I like compilers. I like how they whittle away inefficiencies into a tight core of NEON instructions. There’s something satisfying about opening up Compiler Explorer and seeing your code snippet turned into unfathomably fast vectorized code.

I also really enjoy simulations. Seriously, just give me some popcorn and a fluid simulation and I’ll be content. I’ve recently enjoyed the series of videos: Simulating Fluids, then Rendering Fluids, and finally Planetary Fluid Sim.

In graduate school, I’ve been fortunate enough to work on blending those two interests in rich and surprising ways. I’m not literally working on simulation code but the same fundamental mathematics pops up in surprising places. Typically the “language” of simulations is that of differential equations. For instance, math libraries have lots of mini differential equations lurking around. They are at the heart of not only functions like sin and exp but also less friendly ones like asin or ln.
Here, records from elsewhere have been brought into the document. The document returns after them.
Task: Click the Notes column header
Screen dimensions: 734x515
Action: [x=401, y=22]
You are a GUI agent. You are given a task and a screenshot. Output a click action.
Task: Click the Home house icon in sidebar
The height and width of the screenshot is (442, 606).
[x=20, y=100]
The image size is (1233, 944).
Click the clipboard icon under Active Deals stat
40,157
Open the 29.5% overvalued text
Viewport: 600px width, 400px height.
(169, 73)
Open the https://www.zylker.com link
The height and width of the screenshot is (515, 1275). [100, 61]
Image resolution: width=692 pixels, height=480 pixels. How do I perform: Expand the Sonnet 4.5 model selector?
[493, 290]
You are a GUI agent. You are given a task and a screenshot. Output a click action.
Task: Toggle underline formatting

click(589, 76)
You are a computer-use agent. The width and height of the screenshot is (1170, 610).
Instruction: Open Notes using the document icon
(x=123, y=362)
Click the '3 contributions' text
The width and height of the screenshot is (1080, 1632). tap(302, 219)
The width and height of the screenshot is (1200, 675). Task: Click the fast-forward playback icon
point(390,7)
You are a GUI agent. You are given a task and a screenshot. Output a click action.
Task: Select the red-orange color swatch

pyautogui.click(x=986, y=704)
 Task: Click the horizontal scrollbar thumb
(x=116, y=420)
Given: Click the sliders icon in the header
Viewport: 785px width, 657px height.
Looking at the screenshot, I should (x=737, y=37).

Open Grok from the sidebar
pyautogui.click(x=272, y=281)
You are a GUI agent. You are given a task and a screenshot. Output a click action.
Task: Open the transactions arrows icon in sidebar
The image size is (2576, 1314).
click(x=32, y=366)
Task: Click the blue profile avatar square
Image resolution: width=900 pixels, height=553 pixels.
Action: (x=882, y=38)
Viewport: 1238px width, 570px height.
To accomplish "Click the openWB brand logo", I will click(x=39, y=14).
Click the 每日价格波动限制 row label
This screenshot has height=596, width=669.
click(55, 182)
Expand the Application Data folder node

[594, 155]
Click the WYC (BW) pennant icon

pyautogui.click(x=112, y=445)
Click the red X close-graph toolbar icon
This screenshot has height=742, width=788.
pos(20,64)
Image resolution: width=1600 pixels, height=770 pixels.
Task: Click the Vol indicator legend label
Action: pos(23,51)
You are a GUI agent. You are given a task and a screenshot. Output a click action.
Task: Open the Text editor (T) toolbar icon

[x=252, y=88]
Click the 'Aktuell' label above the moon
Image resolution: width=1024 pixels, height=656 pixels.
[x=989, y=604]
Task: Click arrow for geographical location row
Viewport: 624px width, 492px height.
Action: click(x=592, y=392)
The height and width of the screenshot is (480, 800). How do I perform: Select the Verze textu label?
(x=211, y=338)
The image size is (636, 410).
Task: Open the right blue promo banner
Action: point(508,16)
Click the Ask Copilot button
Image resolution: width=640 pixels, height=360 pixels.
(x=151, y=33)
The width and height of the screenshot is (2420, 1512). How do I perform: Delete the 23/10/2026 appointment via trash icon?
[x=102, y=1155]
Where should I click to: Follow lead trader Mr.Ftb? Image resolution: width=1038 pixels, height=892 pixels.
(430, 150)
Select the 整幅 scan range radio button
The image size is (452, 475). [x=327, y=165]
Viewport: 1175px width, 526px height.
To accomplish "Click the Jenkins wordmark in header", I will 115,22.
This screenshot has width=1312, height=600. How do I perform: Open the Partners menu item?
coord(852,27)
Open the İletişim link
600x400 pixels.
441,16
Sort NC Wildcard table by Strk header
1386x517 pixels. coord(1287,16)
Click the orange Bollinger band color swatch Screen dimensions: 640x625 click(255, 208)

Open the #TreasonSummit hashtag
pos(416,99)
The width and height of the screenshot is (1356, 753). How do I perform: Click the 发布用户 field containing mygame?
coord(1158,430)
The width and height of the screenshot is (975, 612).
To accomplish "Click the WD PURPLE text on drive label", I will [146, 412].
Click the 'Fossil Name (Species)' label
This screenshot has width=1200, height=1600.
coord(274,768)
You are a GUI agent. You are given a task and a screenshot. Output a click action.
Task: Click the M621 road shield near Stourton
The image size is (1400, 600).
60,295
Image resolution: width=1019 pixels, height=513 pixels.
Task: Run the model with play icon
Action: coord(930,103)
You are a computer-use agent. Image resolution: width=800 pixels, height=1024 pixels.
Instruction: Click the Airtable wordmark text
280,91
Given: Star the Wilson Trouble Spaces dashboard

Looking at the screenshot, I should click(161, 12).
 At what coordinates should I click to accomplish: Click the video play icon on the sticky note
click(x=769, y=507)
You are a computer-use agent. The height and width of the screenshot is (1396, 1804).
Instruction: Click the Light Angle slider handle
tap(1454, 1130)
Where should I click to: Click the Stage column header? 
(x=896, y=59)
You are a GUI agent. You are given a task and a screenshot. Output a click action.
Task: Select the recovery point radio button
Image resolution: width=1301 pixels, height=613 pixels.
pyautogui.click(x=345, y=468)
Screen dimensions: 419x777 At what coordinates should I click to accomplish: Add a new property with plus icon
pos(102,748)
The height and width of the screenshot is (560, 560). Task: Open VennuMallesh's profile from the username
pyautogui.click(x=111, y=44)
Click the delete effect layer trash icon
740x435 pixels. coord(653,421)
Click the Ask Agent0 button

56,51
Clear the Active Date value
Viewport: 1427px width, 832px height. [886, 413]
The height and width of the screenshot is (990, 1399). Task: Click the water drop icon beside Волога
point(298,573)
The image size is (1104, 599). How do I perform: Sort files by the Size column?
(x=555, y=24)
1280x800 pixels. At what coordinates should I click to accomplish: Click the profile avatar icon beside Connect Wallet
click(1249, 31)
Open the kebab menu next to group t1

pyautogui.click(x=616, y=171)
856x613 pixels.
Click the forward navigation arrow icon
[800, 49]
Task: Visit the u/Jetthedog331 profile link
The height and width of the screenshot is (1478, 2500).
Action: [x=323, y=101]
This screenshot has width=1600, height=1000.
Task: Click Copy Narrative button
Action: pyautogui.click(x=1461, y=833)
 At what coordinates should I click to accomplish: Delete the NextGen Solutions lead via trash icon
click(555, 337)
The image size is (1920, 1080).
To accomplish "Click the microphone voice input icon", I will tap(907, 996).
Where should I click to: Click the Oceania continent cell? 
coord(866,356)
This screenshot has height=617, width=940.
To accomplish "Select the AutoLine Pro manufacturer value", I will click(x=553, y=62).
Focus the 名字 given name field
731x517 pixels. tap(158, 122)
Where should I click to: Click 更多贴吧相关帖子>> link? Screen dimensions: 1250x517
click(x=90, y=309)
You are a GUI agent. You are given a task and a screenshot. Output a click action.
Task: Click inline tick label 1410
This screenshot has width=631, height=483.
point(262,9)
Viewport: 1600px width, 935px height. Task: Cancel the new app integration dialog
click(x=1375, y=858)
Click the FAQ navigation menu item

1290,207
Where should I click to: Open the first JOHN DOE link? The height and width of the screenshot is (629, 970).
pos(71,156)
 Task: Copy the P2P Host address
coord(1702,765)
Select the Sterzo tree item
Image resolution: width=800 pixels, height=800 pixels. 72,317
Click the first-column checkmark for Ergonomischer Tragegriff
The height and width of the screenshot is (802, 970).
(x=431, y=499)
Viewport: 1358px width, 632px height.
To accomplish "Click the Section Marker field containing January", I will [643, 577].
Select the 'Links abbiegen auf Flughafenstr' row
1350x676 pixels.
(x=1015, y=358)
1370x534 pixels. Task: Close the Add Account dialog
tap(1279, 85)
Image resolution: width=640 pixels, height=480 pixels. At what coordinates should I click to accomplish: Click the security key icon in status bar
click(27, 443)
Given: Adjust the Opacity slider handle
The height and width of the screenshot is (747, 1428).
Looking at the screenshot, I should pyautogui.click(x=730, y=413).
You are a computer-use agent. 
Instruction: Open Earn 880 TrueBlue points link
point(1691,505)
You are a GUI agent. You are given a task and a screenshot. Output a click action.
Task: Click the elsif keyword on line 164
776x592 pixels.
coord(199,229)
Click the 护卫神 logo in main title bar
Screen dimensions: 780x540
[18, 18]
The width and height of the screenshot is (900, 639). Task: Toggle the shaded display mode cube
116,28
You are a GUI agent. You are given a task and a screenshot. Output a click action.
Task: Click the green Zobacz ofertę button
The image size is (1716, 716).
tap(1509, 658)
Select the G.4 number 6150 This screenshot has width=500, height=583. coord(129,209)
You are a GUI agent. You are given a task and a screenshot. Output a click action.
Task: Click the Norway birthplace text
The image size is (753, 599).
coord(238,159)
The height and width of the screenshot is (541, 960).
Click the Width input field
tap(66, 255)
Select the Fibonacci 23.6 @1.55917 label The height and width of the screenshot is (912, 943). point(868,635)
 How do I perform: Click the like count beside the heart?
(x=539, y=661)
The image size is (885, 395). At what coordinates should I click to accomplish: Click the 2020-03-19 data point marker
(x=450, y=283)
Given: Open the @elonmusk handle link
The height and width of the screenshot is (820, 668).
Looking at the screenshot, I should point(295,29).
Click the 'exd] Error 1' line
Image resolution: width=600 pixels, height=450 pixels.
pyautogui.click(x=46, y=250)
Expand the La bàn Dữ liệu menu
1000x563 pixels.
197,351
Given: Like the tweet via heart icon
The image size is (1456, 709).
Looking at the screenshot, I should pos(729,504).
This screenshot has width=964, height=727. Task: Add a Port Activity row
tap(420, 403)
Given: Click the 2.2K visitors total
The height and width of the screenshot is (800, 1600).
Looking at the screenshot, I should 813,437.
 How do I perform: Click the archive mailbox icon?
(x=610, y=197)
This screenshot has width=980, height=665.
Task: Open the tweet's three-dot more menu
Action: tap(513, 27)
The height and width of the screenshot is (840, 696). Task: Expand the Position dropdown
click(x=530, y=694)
My collaborators and I are developing a language including a particular differential equation called an initial value problem (IVP). Our goal is to demo how compilers and other domain-specific languages can leverage IVPs to automatically optimize/reason about user-defined transcendental functions.

In this post, I’m gonna share some of the fundamentals that we’re building on. I recommend checking out my previous post for some additional context.

Polynomial IVPs

First we need to build our language using a fundamental structure: the polynomial. We’ll show later how limiting ourselves to polynomials and IVPs gives us access to powerful algorithms. We can define polynomials syntactically with the following grammar:

\[e ::= c ~|~ x ~|~ e + e ~|~ e * e\]

which defines c to represent rational constants, x to represent variables and then addition and multiplication recursively. Here we add in our special ingredient: the initial value problem. The idea is to include a new expression that represents a function defined by an IVP. Fortunately, we only need two ingredients: the value of the function at zero and an expression for the derivative. It looks like this:

\[e ::= \dots ~|~ \text{ivp}(y,c,e_d)^+\]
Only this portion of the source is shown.